This struct will conform to the following interface, which is designed to one day be easily mergeable with the schema.Schema
struct in Terraform.
// TODO(jimmy): Linking inside policies
type ValueType int
const (
TypeLink = iota
TypeList
TypeMap
)
type LinkResource struct {
Schema map[string]*LinkSchema
}
type Link struct {
Type string
Field string
}
type LinkSchema struct {
Type ValueType
Links []Link
Elem LinkResource
}
Schema: map[string]*LinkSchema{
"iam_role": {
Type: schema.TypeLink,
Links: [
Type: "aws_iam_role",
Field: "arn"
]
},
// A link inside a nested resource. This follows the same structure as
// Resource Schemas in Terraform.
"users": {
Type: schema.TypeList,
Elem: &LinkResource{
Schema: map[string]*LinkSchema{
"iam_role": {
Type: schema.TypeLink,
Links: [
Type: "aws_iam_role",
Field: "arn"
]
}
}
}
}
}
To resolve a link, we will walk the LinkSchema
to find the definition of the current field, and then construct a key from Link.Type
+ Link.Field
+ the current value in the imported resource to look up
It is possible for there to be more than one valid link for a given field type - in this case the declaration will contain multiple Link
definitions, and the first matching definition will prevail.
For now, the resolved link will simply be stored as a Terraform link string with the format ${resource_type.resource_name.resource_field
.
The following is an example of an S3 resource importer
import (
"fmt"
"github.com/aws/aws-sdk-go/aws"
"github.com/aws/aws-sdk-go/aws/session"
"github.com/aws/aws-sdk-go/service/s3"
)
type S3Importer struct {
}
func (i *S3Importer) PopulateInstanceStates() []ImportedResource {
var r []ImportedResource
// TODO(jimmy): How best to pass in configuration?
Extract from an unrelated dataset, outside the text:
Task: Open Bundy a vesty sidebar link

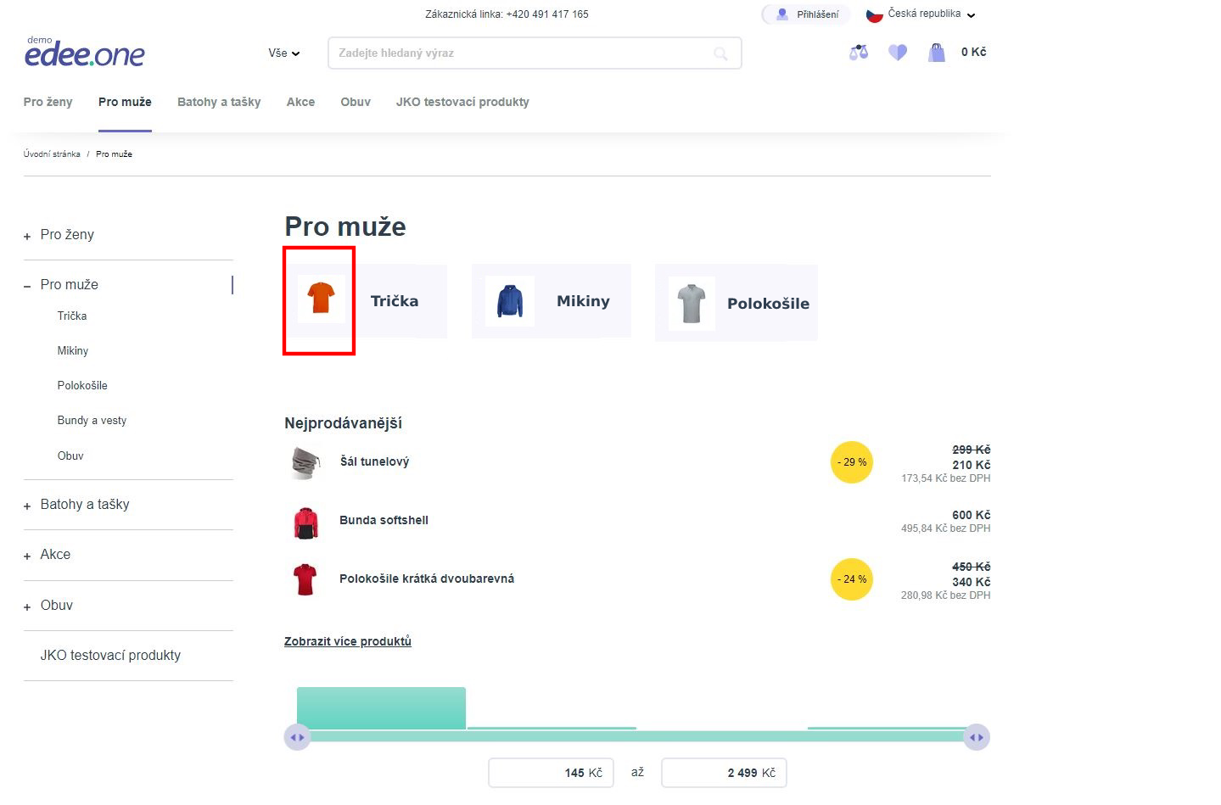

svc := s3.New(session.New(), &aws.Config{Region: aws.String("us-west-2")})
// Example sending a request using the ListBucketsRequest method.
req, resp := client.ListBucketsRequest()
err := req.Send()
if err {
fmt.Println("Error listing buckets")
}
for _, bucket := range resp.Buckets {
state := InstanceState{}
state.Id = bucket.Name
// Force policies to be inlined if they exist
state.Attributes["policy"] = ""
instance := ImportedResource {
Name: bucket.Name,
InstanceState: &state
}
r = append(r, instance)
}
return instance
}
func (i *S3Importer) GetLinks() map[string]*LinkSchema {
return map[string]*LinkSchema{
"logging": {
Type: schema.TypeList,
Elem: &LinkResource{
Schema: map[string]*LinkSchema{
"target_bucket": {
Type: schema.TypeLink,
Links: [
Type: "aws_s3_bucket",
Field: "id"
]
}
}
}
},
"replication_configuration": {
Type: schema.TypeList,
Elem: &LinkResource{
Schema: map[string]*LinkSchema{
"role": {
Type: schema.TypeLink,
Links: [
Type: "aws_iam_role",
Field: "arn"
]
},
"rules": {
Type: schema.List,
Elem: &LinkResource {
Schema: map[string]*LinkSchema {
"destination": {
Type: schema.List,
Elem: &LinkResouce{
Schema: map[string]*LinkSchema {
"bucket": {
Type: schema.Link,
Links: [
Type: "aws_s3_bucket",
Field: "arn"
]
}
}
}
}
}
}
}
}
}
}
}
Alternate representation:
"logging[].target_bucket" => "aws_s3_bucket.id"
"replication_configuration[].role" => "aws_s3_bucket.arn"
"replication_configuration[].rules[].destination[].bucket" = "aws_s3_bucket.arn"